Mehr Verkehr zum Hauptbahnhof
Nach langen Verzögerungen: Baustart für neue S-Bahn- und Straßenbahn-Verbindungen
Zwei erste Spatenstiche auf einen Streich gibt es auch nicht alle Tage. Es ist aber nicht unbedingt Ausdruck von Effektivität, dass der Baustart für die neuen S-Bahn- und Straßenbahn-Verbindungen zum Hauptbahnhof gestern gleichzeitig erfolgte. Beide Projekte sollten längst fertig sein. Doch Gerichtsverfahren und Geldmangel verzögerten die Arbeiten. Kommt nichts mehr dazwischen, wird die Straßenbahn nun Ende 2013 von der Invalidenstraße zum Hauptbahnhof rollen, vier Jahre später die neue S-Bahn-Verbindung (Arbeitstitel: S 21) zwischen Nordring und Hauptbahnhof in Betrieb gehen.
Mit den neuen Strecken werde der Hauptbahnhof als »innerstädtischer Verkehrsknoten« weiter aufgewertet, betonte Stadtentwicklungssenatorin Ingeborg Junge-Reyer (SPD). Bisher ist er mit der S-Bahn nur über die Stadtbahn aus Osten und Westen zu erreichen, eine Anbindung aus Nord-Süd-Richtung fehlt. Diese soll nun geschaffen werden. 60 Millionen Euro hat der Senat schon Ende der 90er Jahre in bauliche Vorleistungen am Nordring investiert, der Bund spendiert jetzt weitere 110 Millionen Euro, um den ersten Bauabschnitt zu vollenden. Der neue S-Bahnhof entsteht unterirdisch neben dem der U 55. Ab Ende 2017 sollen dann Bahnen aus Richtung Westhafen bzw Wedding den Nordring verlassen, zum Hauptbahnhof und von dort wieder zurück fahren. Zweieinhalb Minuten wird die Fahrt ohne Zwischenstopp dauern, denn ein neuer Bahnhof Perleberger Brücke soll erst errichtet werden, wenn sich das Gebiet um die Heidestraße belebt hat.
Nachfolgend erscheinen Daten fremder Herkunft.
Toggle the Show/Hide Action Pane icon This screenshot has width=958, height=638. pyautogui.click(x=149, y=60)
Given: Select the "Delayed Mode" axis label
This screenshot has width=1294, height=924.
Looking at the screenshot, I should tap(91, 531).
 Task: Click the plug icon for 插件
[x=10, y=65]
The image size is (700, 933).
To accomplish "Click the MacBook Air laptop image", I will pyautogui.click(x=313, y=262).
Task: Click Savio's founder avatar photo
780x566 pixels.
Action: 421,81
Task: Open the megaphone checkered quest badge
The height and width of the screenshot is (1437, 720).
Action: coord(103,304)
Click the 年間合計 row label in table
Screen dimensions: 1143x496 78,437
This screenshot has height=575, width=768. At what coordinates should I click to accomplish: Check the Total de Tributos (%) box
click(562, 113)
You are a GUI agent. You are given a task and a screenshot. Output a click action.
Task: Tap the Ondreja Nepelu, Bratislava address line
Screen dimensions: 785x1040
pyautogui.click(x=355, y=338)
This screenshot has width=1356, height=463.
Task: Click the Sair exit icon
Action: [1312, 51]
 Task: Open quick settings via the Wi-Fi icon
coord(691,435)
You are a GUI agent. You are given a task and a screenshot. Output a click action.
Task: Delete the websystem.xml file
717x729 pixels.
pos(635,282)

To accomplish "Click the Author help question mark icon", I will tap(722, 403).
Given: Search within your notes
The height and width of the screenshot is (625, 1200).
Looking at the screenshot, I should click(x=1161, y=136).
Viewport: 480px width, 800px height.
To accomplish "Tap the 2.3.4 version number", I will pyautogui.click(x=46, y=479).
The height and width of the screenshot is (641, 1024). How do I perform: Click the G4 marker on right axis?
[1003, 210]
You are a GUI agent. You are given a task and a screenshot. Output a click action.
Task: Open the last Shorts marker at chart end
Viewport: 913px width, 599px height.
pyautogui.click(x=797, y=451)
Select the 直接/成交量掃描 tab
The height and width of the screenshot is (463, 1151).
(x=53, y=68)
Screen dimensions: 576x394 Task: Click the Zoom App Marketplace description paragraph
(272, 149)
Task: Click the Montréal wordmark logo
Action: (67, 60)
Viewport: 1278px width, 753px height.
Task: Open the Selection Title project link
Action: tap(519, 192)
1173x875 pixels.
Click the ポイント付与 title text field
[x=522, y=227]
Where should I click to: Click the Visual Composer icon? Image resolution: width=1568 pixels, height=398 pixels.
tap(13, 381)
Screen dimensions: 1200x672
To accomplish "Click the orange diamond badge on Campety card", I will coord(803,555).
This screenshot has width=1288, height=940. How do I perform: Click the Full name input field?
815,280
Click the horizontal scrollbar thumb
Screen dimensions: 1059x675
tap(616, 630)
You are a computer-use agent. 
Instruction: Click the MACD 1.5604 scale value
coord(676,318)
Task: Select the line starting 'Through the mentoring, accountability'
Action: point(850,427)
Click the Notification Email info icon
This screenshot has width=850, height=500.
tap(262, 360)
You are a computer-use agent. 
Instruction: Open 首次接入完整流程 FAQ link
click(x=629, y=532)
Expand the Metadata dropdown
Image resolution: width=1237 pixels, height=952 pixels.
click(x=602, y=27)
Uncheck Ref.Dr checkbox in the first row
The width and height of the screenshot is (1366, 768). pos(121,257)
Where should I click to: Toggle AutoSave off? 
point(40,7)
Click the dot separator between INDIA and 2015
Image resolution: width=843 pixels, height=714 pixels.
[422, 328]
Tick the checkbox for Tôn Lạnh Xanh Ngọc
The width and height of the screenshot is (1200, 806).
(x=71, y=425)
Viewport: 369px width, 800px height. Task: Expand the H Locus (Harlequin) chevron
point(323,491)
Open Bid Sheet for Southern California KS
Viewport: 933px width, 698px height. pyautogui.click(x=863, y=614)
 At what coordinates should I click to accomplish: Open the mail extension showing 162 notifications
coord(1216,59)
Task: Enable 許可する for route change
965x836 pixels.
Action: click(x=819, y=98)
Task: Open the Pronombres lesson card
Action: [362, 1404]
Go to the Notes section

Richtig Sinn macht die Strecke jedoch erst, wenn sie nach Süden zum Potsdamer Platz verlängert wird. Doch das ist erst nach Fertigstellung des ersten Abschnitts sowie der U 5 zwischen Alex und Hauptbahnhof geplant, also frühestens ab 2017. Dazu muss die Spree unterquert werden, bevor die Strecke nördlich des Potsdamer Platzes in einen seit den 30er Jahren vorhandenen Tunnel mündet. Damit entsteht fast parallel zum alten ein neuer Nord-Süd-Tunnel für die S-Bahn. Ist er irgendwann fertig, werden durch ihn wie die S 1 aus Oranienburg auch Züge rollen, die bisher die alte Röhre mit dem Umsteigebahnhof Friedrichstraße nutzen. Insgesamt kostet das Projekt 348 Millionen Euro.
Die Straßenbahn zum Hauptbahnhof ist einschließlich Straßenbau nur knapp ein Zehntel so teuer. Von der Kreuzung Invalidenstraße/Chausseestraße wächst das Tramnetz um rund 2,3 Kilometer Richtung Westen. Ursprünglich sollte die Tram schon zur Eröffnung 2006 vor Berlins Zentralstation halten, doch nach diversen Umplanungen und gerichtlichen Auseinandersetzungen verzögerte sich das Projekt immer weiter. Der Rechtsstreit ist zwar noch nicht endgültig beigelegt, doch ist damit kein Baustopp verbunden.
Anwohner machen weiterhin Front gegen den vierspurigen Ausbau der Invalidenstraße, gegen die Verlängerung der Straßenbahn haben sie hingegen nichts. Die muss sich in einigen Abschnitten die Spur mit den Autos teilen, was nach Ansicht der Grünen für »Schneckentempo« sorgen wird. BVG-Chefin Evelyn Nikutta rechnet dagegen mit »unschlagbaren« vier Minuten Fahrtdauer von der Ecke Chausseestraße bis zum Hauptbahnhof. Ab Ende 2013 soll zunächst die M 6 hier vorfahren, später auch die M 8 und M 10. Die Arbeiten sollen bis 2015 andauern. Die BVG rechnet mit 24 000 zusätzlichen Fahrgästen täglich. Und am Hauptbahnhof soll für die Tram nicht Endstation sein. Die Stadtentwicklungssenatorin versprach, die Planungen zur Verlängerung nach Moabit voranzutreiben. Die Gelder dafür seien vorhanden.